Today, the 7th of February is the fifth day since the ban was put into full effect. What have we noticed? Apart from the mass trekking by the general working population unprivileged to own a car/afford a taxi commute, crime rates have taken more of a spiral up as I’m led to believe. Counterproductive, no?
One account is of my colleague. Imagine it’s a Wednesday afternoon and you’re walking up to a meeting with a client. All of a sudden you’re halted by five men casually dangling knives, relieving you of your possessions and asking you to san wo (pay money).
This is what my colleague experienced at the hands of local motorist tax collectors (Agbero). As they had him withdraw money at an ATM to bail his life and belongings, they jokingly pointed out how the ban on Okada and Keke have left them jobless in the streets, enabling their repressed vices.
Another account which occurred only two days ago, saw riders take to the streets of Iyana-Ipaja as they have done since the news of the ban, only this time, it was different. The protest grounds were riddled by hooliganism ranging from petty theft to vandalism, arson, and gunfire.
How unsafe could it become to go out for some milk in about a week? Based on our track record, as far as crime goes, provoking the masses just digs the hole deeper.
Whether this was factored or not, there has also been an increase in traffic on the roads and a severe lack of buses to cater for the population. Lagos traffic is world-renowned and the implementation of motorcycle hailing services (like Gokada and Opay) in the state has been nothing if not liberating. Even with the administration’s promise of 65 new buses to be added on the routes that have suffered from this ban, there doesn’t seem to be an end in sight for the increased traffic.
As we all know, a similar ban was placed about 6 years ago, detailing the specifications of commercial motorcycles that would be allowed for health and safety reasons. It is interesting to note that Gokada recently celebrated a 99.8% safety record milestone since the commencement of its operation. Laudable. With their safety record and their ability to maneuver 4-hour gridlocks, one can only question the direction this ban is going to take us.
Some say this is all a ploy for personal gain. A way to keep the privately owned, government-managed BRT service as the sole serving means of transportation in the state. A sort of generational trust fund, if you will.

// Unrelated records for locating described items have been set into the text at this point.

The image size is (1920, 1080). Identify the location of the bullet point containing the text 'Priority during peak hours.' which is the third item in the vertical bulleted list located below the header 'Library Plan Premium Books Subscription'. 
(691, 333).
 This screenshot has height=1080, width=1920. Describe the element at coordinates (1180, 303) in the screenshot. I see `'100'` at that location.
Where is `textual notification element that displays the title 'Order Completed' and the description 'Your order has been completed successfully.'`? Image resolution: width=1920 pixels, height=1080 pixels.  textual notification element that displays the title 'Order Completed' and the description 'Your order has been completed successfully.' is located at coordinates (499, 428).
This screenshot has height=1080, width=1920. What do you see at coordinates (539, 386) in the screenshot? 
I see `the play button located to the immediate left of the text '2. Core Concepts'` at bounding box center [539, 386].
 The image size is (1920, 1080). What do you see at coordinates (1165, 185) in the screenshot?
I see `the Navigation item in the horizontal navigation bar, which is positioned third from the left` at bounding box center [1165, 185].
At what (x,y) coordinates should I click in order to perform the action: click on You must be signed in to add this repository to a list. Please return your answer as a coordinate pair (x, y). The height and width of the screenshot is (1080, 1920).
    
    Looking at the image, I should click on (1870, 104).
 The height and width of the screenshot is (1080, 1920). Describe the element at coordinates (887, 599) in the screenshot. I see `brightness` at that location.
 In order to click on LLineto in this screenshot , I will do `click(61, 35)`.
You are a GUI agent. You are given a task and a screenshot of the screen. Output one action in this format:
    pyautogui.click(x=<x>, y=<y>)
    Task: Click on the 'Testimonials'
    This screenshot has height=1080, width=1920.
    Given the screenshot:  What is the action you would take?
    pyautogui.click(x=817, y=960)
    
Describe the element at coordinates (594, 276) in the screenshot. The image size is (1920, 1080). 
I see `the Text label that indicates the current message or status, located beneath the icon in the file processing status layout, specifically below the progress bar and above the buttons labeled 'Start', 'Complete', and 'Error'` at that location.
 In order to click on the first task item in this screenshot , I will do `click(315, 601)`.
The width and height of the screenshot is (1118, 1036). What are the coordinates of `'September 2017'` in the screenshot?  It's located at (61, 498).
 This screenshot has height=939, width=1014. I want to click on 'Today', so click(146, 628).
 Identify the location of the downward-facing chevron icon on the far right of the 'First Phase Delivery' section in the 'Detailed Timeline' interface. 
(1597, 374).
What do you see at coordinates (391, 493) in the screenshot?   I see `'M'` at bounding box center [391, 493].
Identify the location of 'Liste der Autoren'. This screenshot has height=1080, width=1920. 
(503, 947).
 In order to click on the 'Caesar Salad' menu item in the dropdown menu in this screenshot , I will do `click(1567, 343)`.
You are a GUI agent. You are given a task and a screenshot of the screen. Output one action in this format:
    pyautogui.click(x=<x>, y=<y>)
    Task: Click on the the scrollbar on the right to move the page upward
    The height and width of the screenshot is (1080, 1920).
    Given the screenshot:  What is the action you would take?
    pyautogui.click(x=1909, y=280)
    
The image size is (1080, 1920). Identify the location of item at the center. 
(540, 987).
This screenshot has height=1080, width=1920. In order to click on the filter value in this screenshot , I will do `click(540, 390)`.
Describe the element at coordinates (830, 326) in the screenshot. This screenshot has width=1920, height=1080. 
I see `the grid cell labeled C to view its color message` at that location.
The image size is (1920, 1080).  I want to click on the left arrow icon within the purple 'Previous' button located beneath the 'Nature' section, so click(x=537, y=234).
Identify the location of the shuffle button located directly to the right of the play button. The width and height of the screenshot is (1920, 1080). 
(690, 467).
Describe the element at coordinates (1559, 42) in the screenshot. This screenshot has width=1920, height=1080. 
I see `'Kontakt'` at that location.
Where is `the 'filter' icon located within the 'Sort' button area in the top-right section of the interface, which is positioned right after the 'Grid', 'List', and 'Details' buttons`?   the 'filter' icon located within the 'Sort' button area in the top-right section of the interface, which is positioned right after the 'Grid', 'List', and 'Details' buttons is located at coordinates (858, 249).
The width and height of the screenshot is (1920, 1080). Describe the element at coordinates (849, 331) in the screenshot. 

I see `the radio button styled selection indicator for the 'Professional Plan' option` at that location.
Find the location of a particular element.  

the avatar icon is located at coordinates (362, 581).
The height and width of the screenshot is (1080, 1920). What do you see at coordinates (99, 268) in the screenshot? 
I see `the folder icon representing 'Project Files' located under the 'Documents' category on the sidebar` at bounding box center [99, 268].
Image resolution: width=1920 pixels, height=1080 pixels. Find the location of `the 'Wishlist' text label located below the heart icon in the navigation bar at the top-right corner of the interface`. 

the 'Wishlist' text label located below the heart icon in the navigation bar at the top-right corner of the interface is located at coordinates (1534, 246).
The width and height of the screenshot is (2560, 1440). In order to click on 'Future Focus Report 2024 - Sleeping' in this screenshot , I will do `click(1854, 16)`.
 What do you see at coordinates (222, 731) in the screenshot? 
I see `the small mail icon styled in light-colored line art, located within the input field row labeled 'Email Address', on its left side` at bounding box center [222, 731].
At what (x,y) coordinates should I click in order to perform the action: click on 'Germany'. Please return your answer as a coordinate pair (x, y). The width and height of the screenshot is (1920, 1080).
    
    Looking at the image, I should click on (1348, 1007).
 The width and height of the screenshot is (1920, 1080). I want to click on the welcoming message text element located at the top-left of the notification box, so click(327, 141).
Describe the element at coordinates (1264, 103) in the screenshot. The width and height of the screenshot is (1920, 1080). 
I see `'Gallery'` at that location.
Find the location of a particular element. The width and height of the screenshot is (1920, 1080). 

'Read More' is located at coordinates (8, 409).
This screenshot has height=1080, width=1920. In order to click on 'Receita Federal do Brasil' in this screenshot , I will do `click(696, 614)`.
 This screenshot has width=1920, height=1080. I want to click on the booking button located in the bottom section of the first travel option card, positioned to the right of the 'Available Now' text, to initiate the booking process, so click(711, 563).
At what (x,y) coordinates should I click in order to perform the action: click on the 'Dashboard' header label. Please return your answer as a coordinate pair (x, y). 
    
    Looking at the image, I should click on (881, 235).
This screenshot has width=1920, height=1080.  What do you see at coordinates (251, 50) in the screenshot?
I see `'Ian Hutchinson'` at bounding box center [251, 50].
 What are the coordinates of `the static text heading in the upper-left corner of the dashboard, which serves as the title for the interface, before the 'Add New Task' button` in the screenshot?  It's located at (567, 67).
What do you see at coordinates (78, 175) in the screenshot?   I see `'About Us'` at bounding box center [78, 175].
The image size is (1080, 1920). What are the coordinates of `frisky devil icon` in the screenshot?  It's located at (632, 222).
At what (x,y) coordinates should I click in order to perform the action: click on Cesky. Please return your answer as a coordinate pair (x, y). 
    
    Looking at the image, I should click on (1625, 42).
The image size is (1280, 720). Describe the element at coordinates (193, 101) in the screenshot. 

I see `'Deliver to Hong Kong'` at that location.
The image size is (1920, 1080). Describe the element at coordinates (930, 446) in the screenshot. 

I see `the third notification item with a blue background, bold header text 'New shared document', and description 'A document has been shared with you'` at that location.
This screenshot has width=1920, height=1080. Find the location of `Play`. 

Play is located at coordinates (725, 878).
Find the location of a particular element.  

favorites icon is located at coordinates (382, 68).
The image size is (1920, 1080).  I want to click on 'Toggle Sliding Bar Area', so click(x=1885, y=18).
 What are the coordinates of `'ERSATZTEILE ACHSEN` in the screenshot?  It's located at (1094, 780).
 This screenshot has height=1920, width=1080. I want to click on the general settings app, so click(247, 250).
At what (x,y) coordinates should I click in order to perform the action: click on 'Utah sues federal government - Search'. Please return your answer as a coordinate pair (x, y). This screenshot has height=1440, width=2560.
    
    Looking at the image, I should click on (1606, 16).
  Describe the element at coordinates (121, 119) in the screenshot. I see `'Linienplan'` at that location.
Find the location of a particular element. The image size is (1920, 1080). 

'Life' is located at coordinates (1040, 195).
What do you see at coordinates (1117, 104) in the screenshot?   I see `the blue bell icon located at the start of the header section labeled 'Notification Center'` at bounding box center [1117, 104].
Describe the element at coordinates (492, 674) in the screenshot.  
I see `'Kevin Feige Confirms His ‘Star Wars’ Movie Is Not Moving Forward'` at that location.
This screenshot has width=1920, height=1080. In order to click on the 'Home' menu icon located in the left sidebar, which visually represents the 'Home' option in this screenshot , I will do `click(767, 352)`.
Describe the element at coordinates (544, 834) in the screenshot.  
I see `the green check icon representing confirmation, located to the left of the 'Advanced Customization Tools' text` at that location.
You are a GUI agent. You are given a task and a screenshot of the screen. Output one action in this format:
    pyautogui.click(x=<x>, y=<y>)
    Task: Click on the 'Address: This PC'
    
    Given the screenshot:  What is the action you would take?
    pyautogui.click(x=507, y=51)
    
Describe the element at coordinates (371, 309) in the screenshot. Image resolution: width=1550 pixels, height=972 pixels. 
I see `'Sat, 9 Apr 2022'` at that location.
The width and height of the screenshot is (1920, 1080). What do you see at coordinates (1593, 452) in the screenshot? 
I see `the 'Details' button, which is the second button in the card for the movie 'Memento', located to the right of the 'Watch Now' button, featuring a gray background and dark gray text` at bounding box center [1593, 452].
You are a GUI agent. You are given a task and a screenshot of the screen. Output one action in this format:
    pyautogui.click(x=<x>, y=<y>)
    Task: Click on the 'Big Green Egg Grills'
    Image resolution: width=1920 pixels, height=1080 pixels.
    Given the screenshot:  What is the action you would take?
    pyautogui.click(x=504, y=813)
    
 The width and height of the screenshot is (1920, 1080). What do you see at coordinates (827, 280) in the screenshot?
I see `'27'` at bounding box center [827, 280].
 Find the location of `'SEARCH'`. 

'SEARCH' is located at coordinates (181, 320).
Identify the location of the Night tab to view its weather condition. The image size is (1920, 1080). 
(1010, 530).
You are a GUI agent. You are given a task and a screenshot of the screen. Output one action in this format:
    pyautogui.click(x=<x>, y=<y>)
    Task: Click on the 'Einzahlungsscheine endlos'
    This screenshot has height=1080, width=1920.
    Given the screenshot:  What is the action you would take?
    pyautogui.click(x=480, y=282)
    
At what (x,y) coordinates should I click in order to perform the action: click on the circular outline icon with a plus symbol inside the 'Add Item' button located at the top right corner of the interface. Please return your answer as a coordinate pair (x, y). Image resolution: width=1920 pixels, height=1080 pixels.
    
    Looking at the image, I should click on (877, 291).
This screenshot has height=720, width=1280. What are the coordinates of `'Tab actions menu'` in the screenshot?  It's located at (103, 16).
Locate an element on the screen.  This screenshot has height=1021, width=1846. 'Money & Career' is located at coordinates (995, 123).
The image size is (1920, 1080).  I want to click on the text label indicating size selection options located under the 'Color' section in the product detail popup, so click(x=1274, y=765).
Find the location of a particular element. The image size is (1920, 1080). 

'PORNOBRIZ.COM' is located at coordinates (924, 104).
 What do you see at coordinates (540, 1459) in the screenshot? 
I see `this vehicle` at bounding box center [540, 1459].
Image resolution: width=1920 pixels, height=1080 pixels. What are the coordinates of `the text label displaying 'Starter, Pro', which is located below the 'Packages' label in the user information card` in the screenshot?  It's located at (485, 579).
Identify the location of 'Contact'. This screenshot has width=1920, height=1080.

So, what exactly does this ‘greater Lagos’ vision hold for the rest of us not in power? If the administration had put out alternatives before sacking the motorcyclists, could all this violence have been curtailed? Is commuting on Lagos roads easier now? If it isn’t, then when will it be? How safe are our streets now considering the scorned, unemployed youth lurking at every corner? Is this ban a hail storm or a hail mary? What are your two cents on the matter?